Первые годы после рождения Яна привязанность между ними усиливалась. Эдит старалась угодить мужу, спрашивала его совета и мнения обо всём, от подруг до одежды. Впрочем, когда он говорил о делах и политике, внимание жены рассеивалось. Но чего же ещё ждать от женщины.
Роберту доставляло огромное удовольствие смотреть, как радуется жена его подаркам, возвращаясь домой, он жаждал видеть её улыбку. Поразмыслив, Роберт мог бы сказать, что любил её, и даже признать, что желал, хотя никогда ей этого не говорил.
Но с годами горе от потери детей ожесточило Эдит, наросло, как грубая корка на рану. Она начала отталкивать мужа — и от тела, и из своих мыслей, виня его за уход детей из жизни. Та любовь, что их связывала, превратилась в привычную дружескую рутину. Иногда он, казалось, видел презрение во взгляде жены.
Но они покорились судьбе, оставив надежду на что-то хорошее, ещё возможное между ними, сохранив лишь что-то вроде привязанности, как к дому, в котором живёшь. В конце концов, это ведь был брак по расчёту, и расчёт по-прежнему себя оправдывал — как и у множества других пар, которые уживаются друг с другом день за днём, неумолимо тащась к совместной могиле.
Роберт вдруг осознал, что Беата до сих пор смущённо мнётся у двери.
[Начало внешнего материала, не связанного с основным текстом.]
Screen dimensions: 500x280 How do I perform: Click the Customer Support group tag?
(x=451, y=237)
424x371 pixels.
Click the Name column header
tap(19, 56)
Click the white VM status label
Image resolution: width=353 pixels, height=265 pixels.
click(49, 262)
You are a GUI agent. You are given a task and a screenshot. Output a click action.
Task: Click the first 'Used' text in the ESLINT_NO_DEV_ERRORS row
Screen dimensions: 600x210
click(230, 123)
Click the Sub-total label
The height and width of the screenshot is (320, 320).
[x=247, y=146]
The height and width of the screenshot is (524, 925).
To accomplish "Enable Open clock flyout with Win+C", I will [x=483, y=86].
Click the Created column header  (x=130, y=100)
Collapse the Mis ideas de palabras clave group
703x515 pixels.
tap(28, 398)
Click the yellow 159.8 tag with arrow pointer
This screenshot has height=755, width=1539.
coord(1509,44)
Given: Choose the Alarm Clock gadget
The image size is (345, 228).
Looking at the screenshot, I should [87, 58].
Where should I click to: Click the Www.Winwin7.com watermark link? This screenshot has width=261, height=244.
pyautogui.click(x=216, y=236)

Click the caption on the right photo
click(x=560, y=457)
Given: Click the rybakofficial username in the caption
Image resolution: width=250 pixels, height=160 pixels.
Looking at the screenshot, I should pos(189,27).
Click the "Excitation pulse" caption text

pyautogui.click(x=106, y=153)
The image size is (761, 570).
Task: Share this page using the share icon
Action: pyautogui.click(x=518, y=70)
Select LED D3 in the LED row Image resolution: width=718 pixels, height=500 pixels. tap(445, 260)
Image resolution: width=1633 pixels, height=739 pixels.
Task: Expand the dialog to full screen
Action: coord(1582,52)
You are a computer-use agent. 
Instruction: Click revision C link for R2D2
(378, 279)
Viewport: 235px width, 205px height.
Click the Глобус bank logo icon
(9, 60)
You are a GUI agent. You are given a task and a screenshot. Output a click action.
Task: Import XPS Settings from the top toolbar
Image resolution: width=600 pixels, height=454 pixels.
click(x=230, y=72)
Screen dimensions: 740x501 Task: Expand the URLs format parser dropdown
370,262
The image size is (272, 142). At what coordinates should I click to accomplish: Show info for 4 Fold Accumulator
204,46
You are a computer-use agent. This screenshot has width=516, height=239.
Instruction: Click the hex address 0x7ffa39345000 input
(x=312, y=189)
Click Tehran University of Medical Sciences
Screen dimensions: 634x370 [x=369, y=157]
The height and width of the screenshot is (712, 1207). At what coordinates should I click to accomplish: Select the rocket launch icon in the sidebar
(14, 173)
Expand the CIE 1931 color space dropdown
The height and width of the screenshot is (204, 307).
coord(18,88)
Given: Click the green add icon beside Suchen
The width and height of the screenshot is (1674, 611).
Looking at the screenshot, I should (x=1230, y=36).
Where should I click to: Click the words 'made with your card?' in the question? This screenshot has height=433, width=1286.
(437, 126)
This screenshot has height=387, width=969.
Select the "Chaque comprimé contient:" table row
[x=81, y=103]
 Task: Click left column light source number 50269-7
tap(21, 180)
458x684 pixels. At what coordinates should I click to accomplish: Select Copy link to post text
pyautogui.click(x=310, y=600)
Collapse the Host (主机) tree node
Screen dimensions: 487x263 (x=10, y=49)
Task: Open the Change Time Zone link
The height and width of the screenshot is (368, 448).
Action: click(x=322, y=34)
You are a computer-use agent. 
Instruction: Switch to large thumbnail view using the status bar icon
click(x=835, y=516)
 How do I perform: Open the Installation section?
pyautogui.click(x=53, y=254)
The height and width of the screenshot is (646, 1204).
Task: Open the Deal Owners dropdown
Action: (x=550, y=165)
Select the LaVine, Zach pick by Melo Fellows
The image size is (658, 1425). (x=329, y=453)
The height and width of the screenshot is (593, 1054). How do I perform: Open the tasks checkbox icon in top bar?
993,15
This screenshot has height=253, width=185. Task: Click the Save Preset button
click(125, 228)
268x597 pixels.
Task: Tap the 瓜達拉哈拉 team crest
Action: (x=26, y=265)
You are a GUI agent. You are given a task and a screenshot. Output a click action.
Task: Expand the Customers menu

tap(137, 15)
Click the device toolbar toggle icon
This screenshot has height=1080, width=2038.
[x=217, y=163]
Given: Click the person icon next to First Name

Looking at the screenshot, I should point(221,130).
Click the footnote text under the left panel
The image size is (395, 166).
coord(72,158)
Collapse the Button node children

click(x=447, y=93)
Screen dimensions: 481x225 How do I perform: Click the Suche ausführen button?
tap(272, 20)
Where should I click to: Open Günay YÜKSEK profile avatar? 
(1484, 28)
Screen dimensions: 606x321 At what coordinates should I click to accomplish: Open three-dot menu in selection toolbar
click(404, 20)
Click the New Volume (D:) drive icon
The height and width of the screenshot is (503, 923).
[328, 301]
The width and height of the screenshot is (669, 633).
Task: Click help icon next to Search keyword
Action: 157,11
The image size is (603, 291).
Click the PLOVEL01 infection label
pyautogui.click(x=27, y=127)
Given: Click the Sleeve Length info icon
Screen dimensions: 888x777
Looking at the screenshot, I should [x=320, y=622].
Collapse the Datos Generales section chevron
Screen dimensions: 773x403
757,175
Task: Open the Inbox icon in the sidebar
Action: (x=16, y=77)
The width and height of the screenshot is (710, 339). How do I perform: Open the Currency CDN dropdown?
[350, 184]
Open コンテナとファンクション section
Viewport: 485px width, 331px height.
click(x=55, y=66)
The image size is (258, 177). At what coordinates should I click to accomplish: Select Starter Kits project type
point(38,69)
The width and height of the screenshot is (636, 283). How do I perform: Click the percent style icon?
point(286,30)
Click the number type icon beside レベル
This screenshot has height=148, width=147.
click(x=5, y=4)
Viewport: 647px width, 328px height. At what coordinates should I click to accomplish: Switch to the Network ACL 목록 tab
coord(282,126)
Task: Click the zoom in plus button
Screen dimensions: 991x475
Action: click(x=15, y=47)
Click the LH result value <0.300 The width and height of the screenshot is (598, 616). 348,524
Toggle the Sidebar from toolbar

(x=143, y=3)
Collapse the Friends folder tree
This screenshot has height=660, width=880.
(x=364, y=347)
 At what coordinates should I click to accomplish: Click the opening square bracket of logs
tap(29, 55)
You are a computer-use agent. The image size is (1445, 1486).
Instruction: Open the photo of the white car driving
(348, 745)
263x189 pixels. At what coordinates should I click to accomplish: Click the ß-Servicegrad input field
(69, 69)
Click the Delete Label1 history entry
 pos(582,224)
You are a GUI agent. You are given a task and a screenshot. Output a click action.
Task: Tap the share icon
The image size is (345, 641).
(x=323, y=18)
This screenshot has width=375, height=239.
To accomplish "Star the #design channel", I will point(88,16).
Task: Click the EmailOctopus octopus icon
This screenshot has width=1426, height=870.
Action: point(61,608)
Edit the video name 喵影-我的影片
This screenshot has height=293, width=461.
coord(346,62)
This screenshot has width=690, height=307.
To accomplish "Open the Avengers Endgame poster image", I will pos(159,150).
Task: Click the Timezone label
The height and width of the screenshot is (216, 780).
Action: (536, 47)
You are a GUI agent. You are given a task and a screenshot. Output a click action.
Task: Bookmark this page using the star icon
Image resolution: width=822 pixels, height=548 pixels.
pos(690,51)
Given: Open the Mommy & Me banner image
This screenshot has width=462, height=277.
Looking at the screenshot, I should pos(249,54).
— Я пыталась подать госпоже ужин. Оставила в соларе, в амбри{17}, холодный пирог с голубями — на случай, если она передумает.
— Так останься здесь. Выпей со мной, — Роберт взмахом руки указал на второй кубок.
Беата бросила боязливый взгляд на дверь.
— Госпожа Эдит будет ждать меня, чтобы я помогла раздеться.
— Она ещё нянчит мальчишку. Посиди хоть немного.
Беата налила себе немного вина и вернулась на место, где сидела вечером за шитьём. Она не особенно любила вино, но понимала, что для Роберта это способ принести извинения.
Роберт опустился в ближайшее к очагу кресло и отхлебнул из кубка. Он хмуро смотрел на потрескивающий огонь.
— И как только она может быть такой неразумной?
— Беспокоится, мастер Роберт. За последнее время на людей часто нападали и грабили. Вот только вчера торговец рыбой мне говорил про одного человека — его схватили совсем рядом с домом. Едва не размозжили череп, отняли три серебряных слитка, что он нёс под рубахой. Должно быть, знали... — Беата запнулась и смолкла, увидев, что хозяин не слушает.